== Source data ==
=== Section Start ===

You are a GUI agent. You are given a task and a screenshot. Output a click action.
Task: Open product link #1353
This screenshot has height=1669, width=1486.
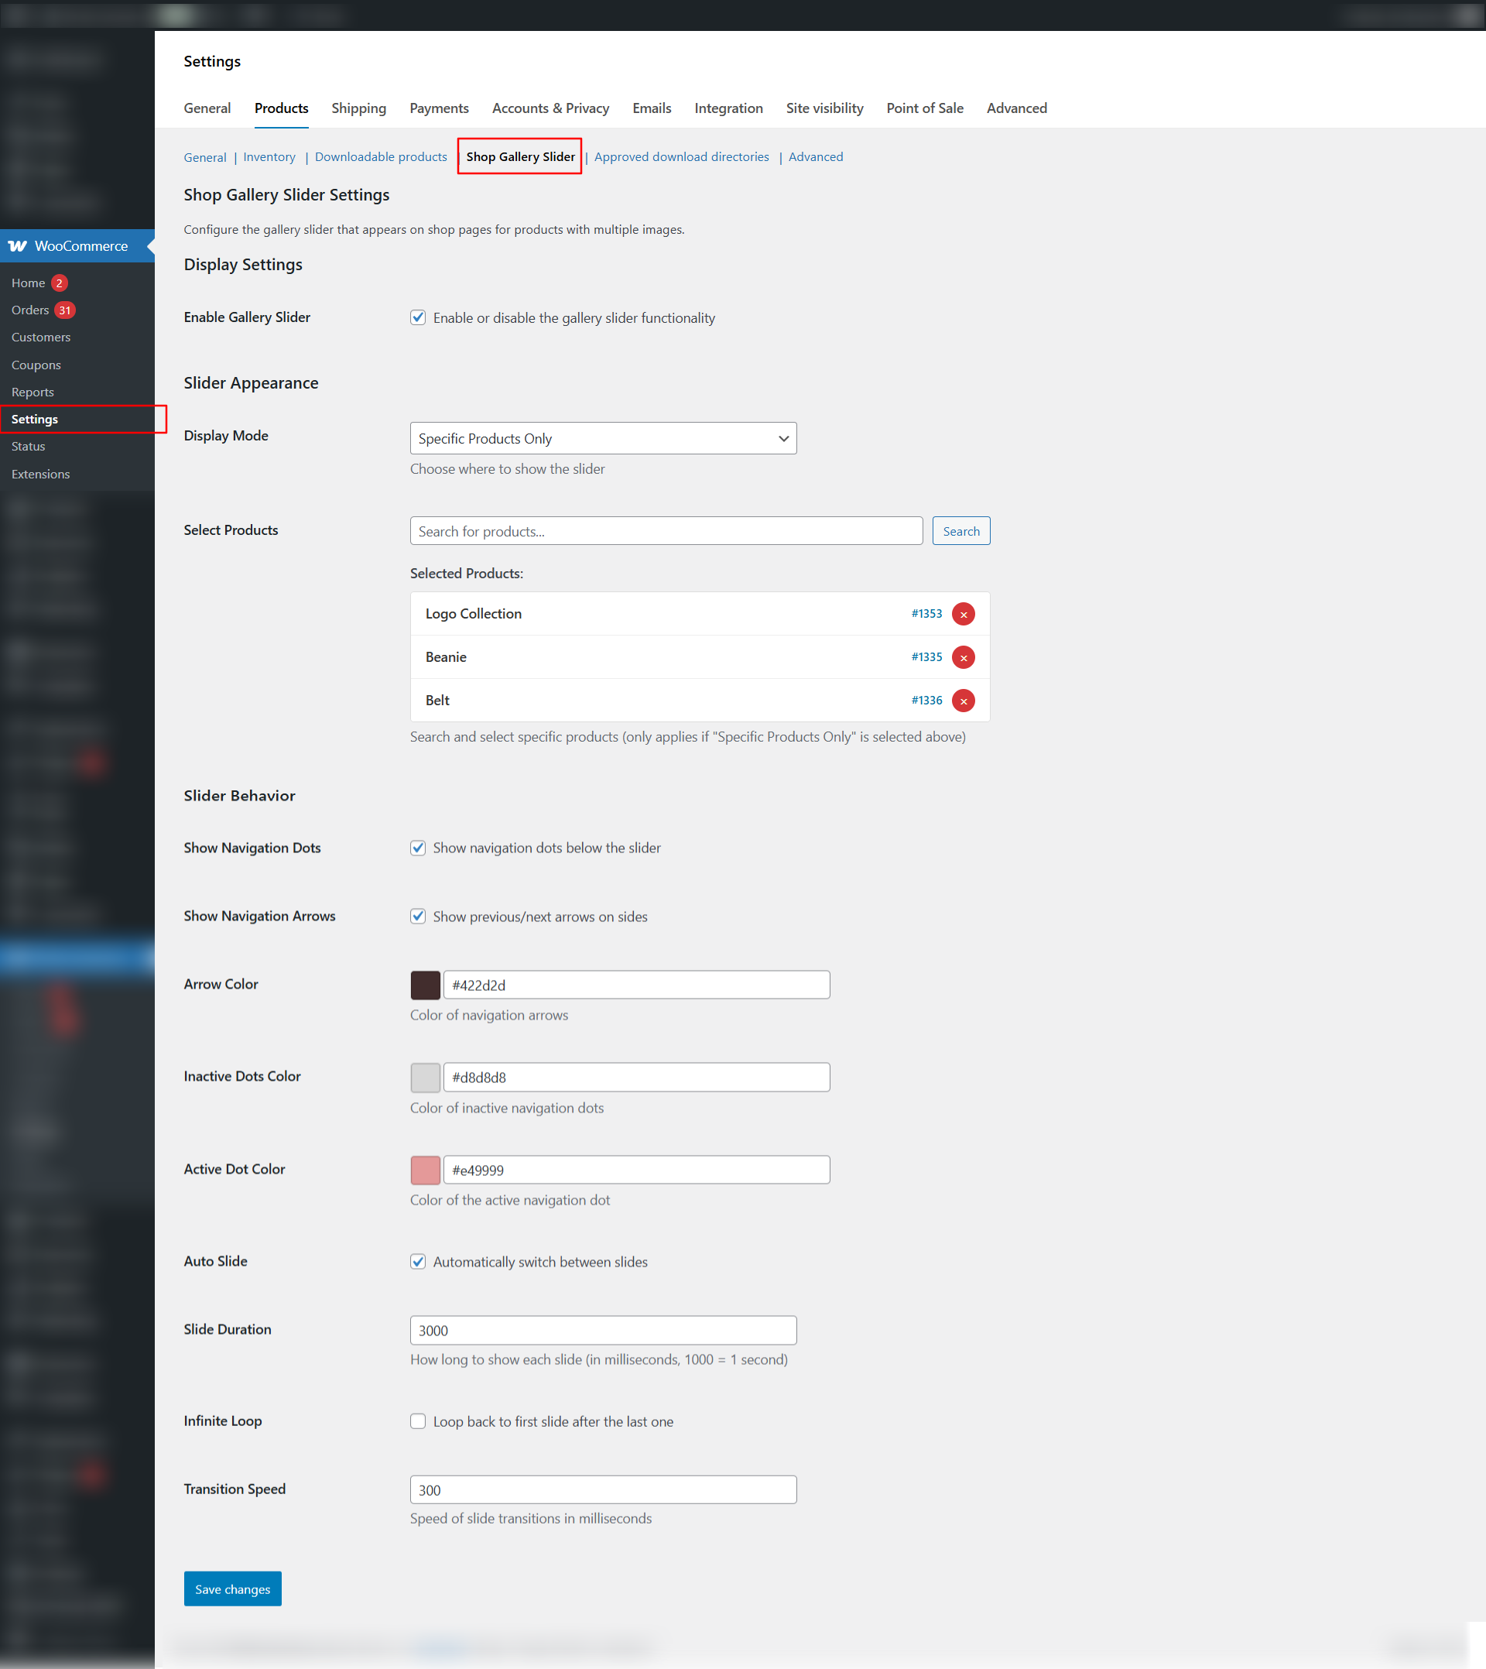point(926,614)
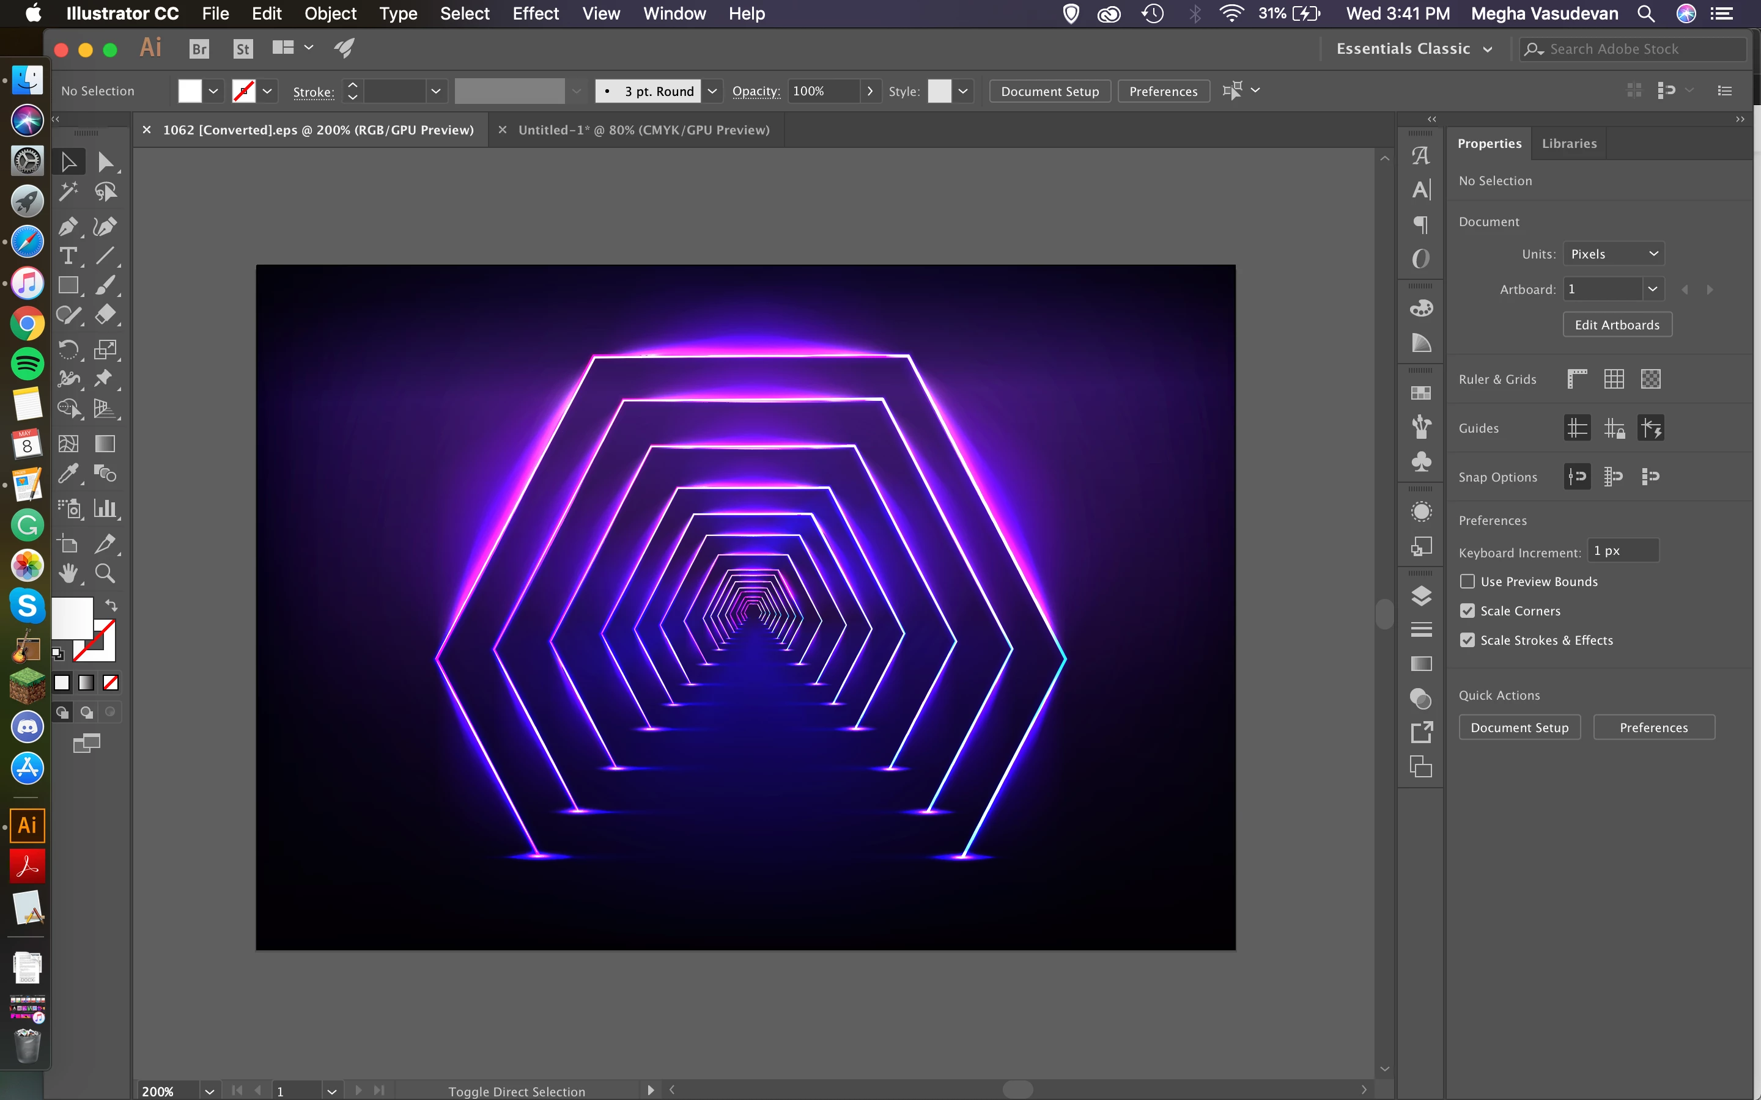
Task: Enable Use Preview Bounds checkbox
Action: [1468, 581]
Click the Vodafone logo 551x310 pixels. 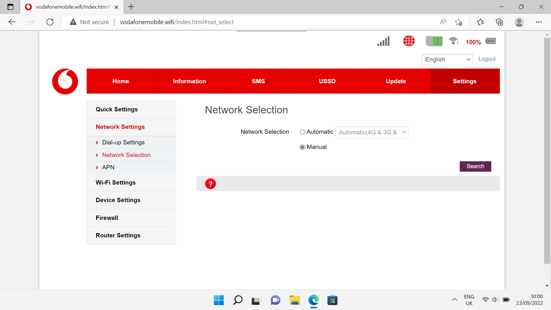(65, 82)
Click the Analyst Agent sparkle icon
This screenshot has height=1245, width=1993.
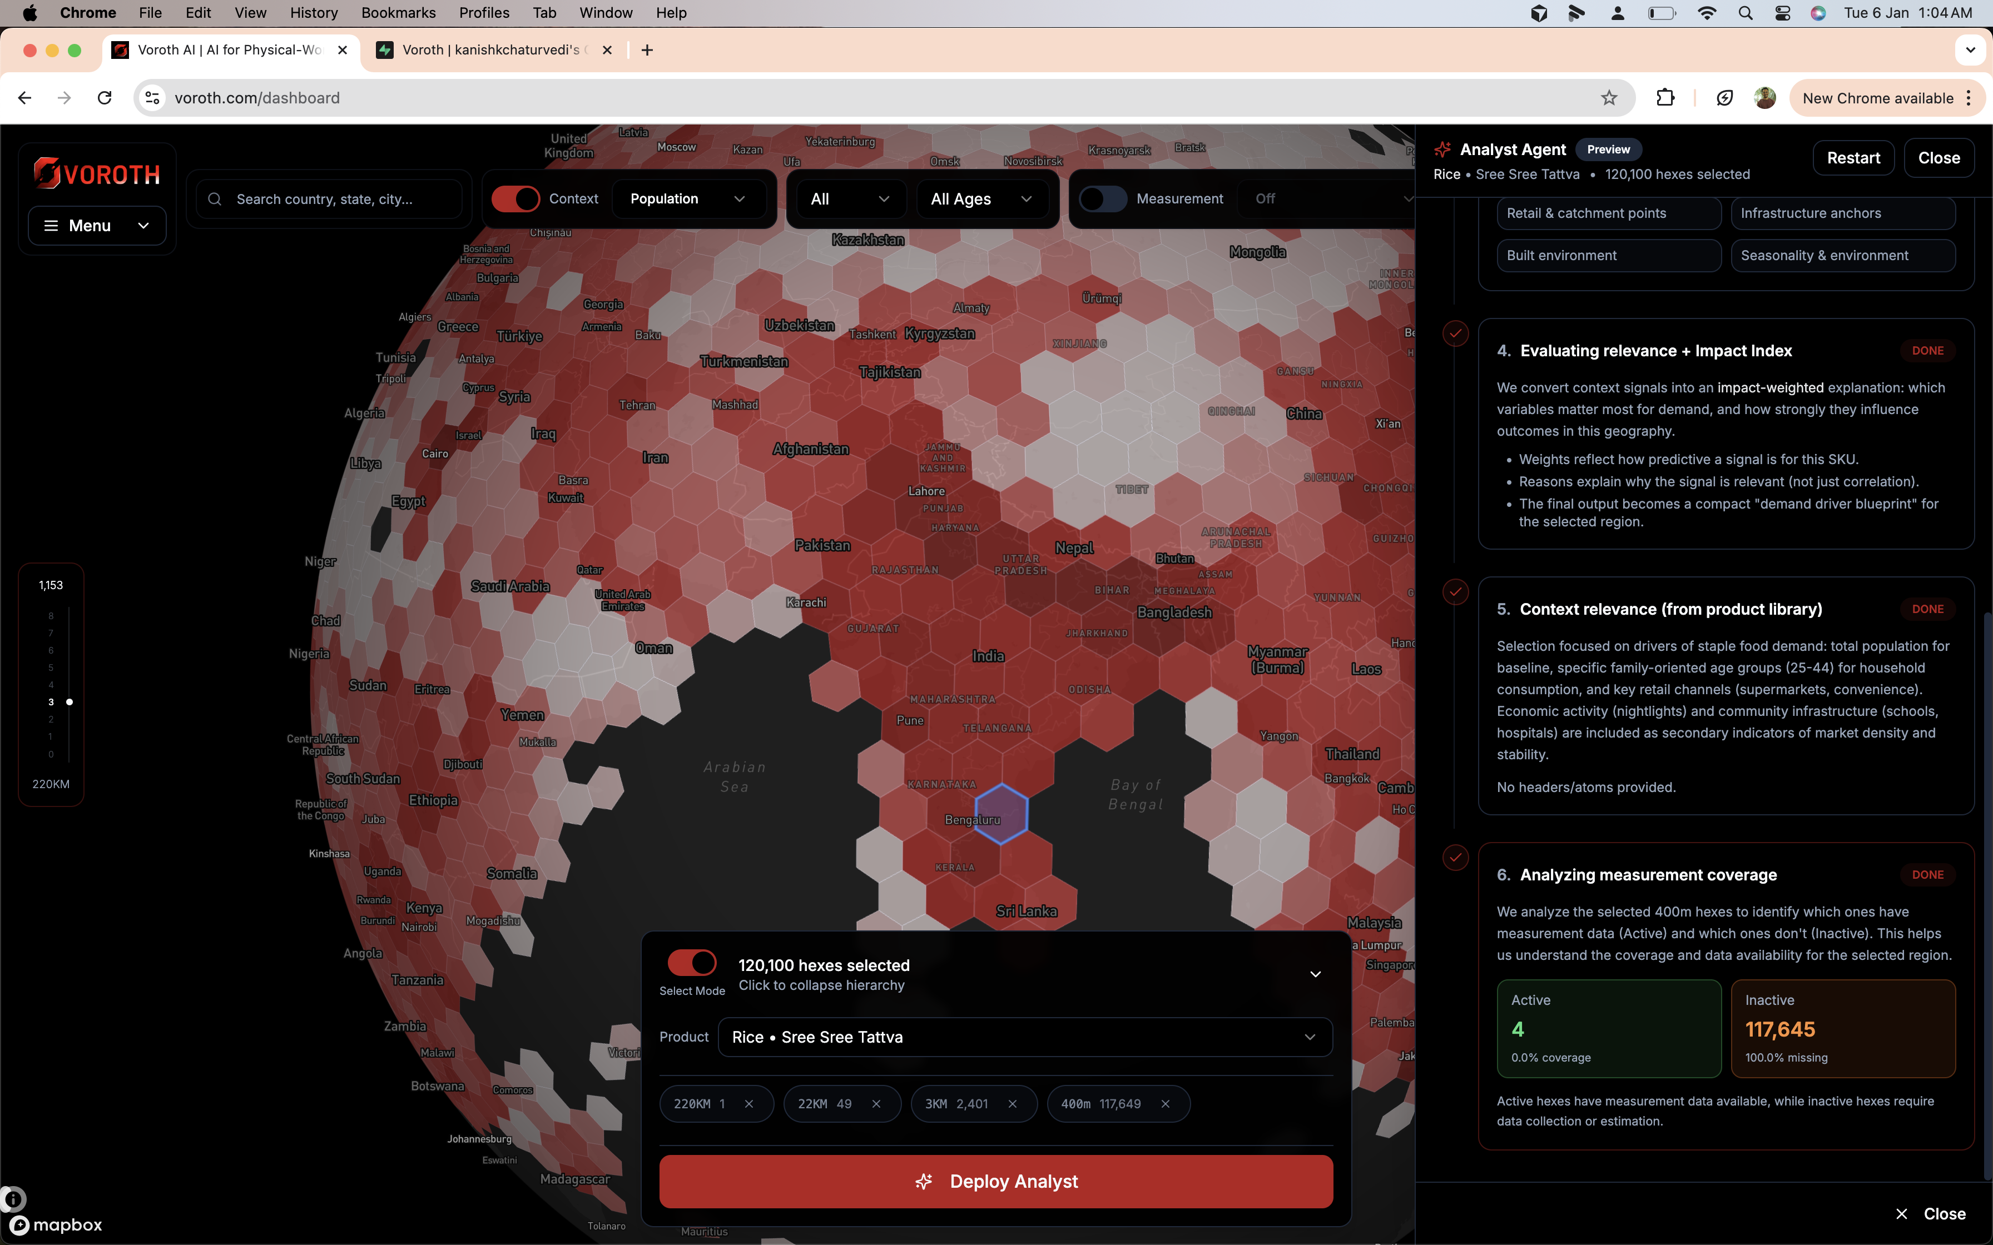pos(1443,149)
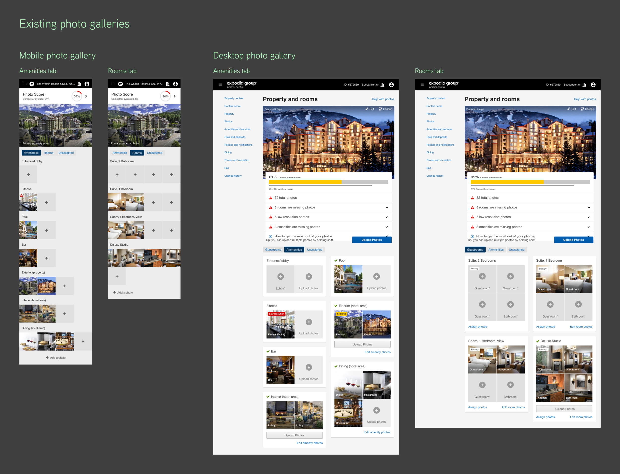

=== Section End ===

Your task is to repeat, word for word and with no picture, every line from the one that contains "Click the Analyst Agent sparkle icon" through the last line of the data.

== Result of this exercise ==
Click the Analyst Agent sparkle icon
This screenshot has height=1245, width=1993.
pos(1443,149)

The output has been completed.